Every line below between the line holding "Given: Click the 2/3 + 1/6 problem box" and the line holding "Task: Toggle the Revenue series legend label", inclusive, should be repeated exactly, and all other lines omitted.

• _Supplied material_
*** Block opens ***
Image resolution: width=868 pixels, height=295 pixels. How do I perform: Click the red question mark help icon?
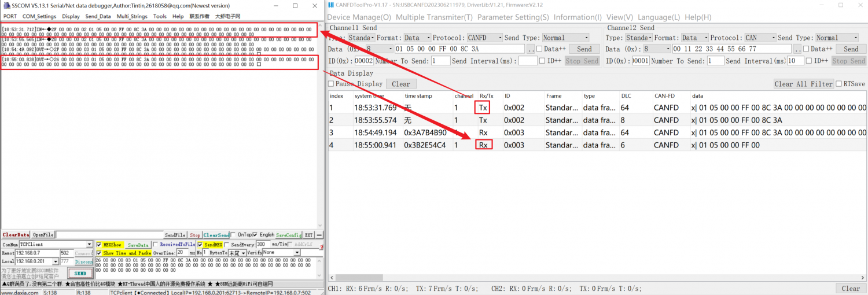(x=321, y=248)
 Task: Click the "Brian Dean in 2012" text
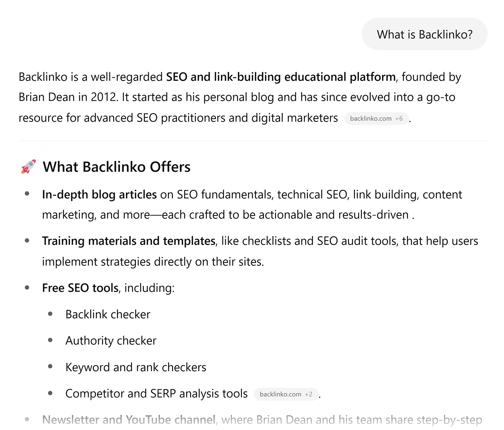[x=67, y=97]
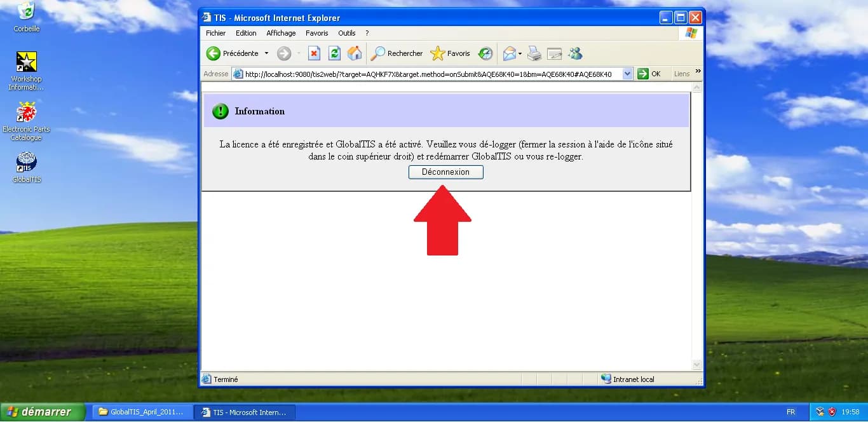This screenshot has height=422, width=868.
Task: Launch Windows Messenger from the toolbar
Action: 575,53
*** Block closes ***
*** Block opens ***
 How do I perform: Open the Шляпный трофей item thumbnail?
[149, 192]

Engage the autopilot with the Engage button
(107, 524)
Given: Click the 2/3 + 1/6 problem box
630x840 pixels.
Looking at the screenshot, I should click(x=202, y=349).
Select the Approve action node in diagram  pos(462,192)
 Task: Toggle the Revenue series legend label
*** Block closes ***
*** Block opens ***
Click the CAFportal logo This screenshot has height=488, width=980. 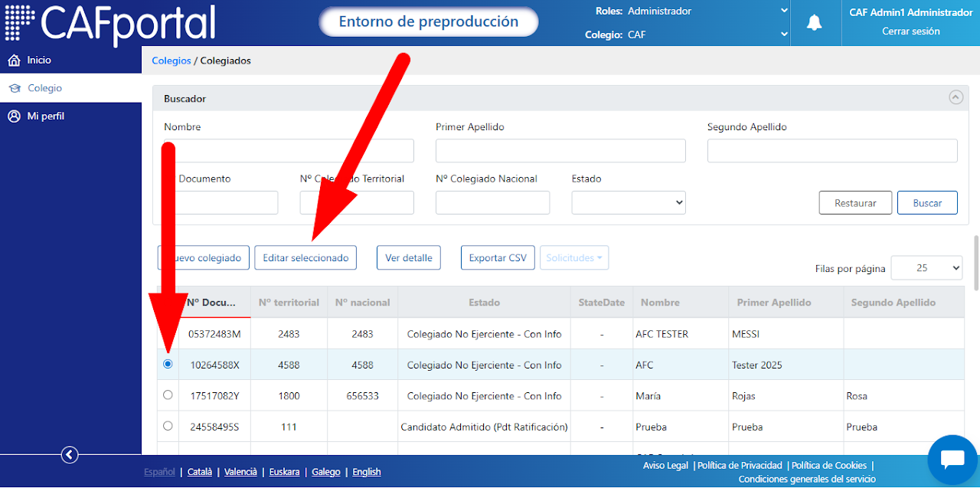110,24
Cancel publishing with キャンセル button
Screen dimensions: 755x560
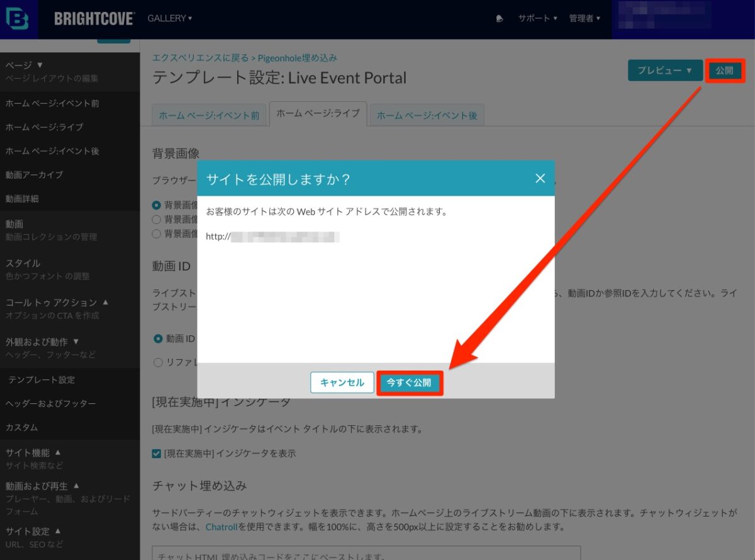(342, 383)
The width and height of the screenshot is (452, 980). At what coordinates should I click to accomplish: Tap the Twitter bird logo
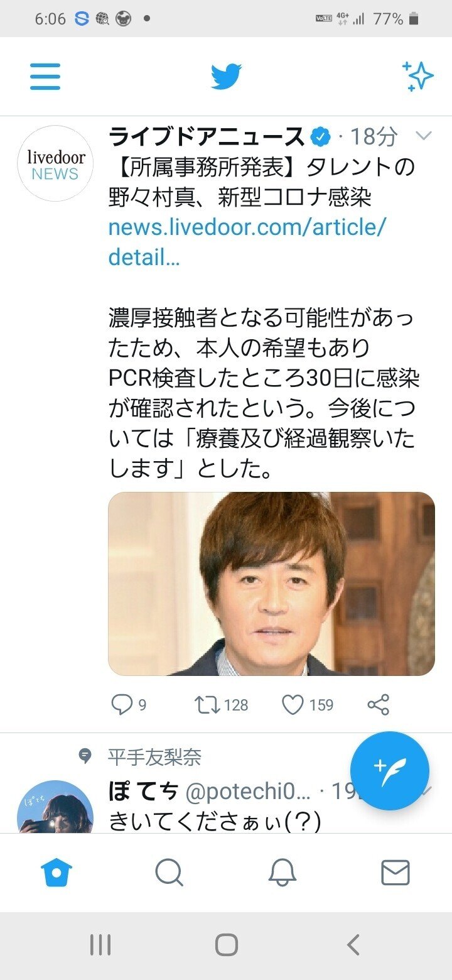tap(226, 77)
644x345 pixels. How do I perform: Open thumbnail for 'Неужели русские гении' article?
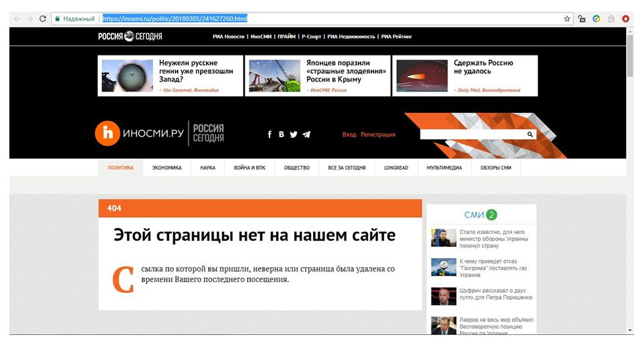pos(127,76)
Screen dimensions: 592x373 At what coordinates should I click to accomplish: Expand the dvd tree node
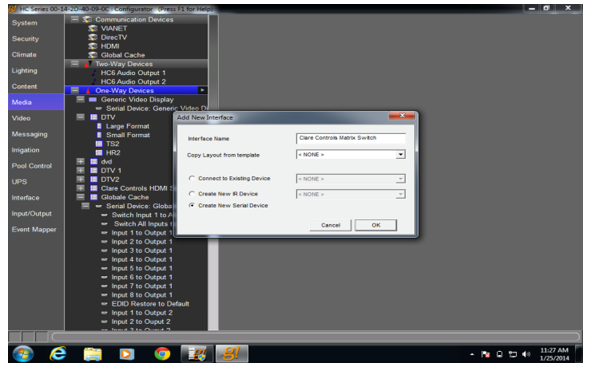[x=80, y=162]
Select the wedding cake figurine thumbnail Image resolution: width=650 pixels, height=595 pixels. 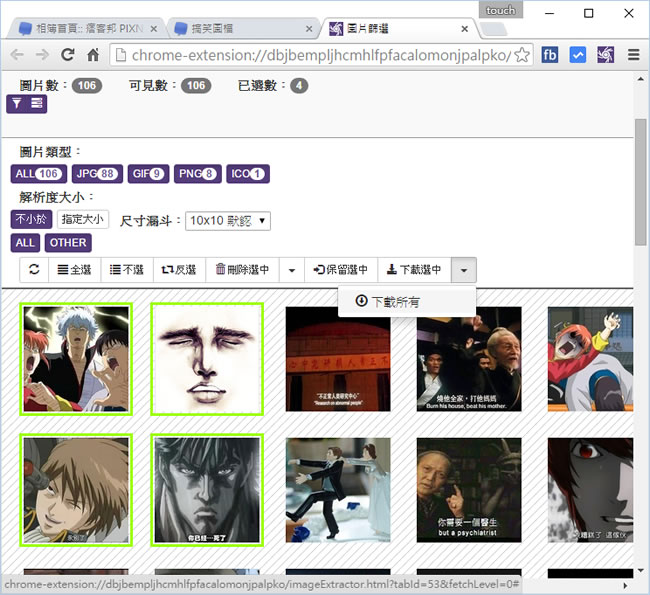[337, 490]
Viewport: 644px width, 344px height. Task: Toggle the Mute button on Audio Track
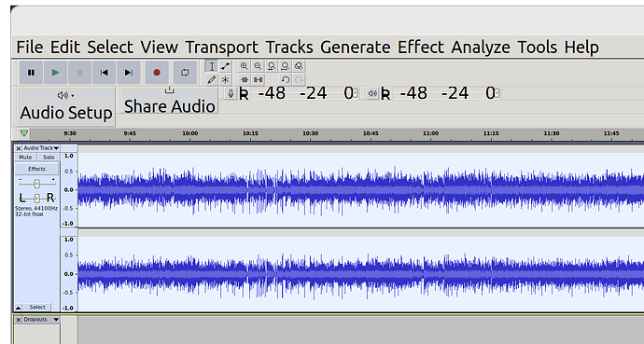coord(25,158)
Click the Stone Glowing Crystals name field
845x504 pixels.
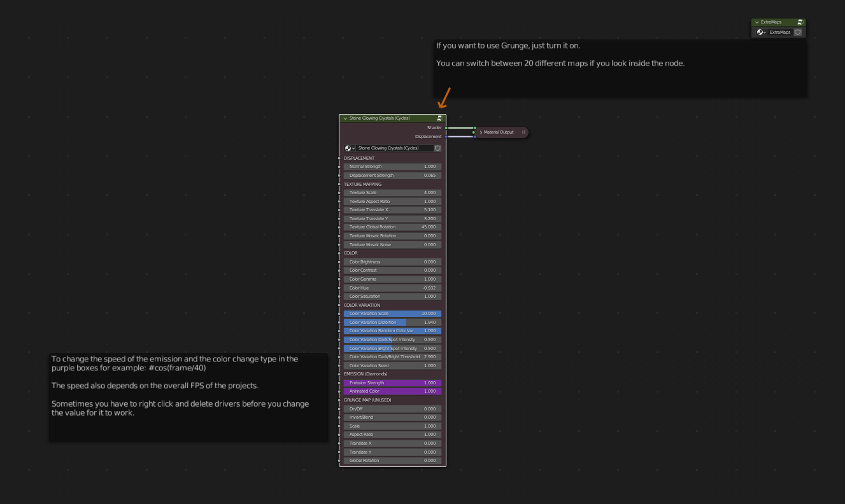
*** Block closes ***
• _Result of the exercise_
Given: Click the 2/3 + 1/6 problem box
630x840 pixels.
Looking at the screenshot, I should click(x=202, y=349).
Select the Approve action node in diagram  pos(462,192)
 Task: Toggle the Revenue series legend label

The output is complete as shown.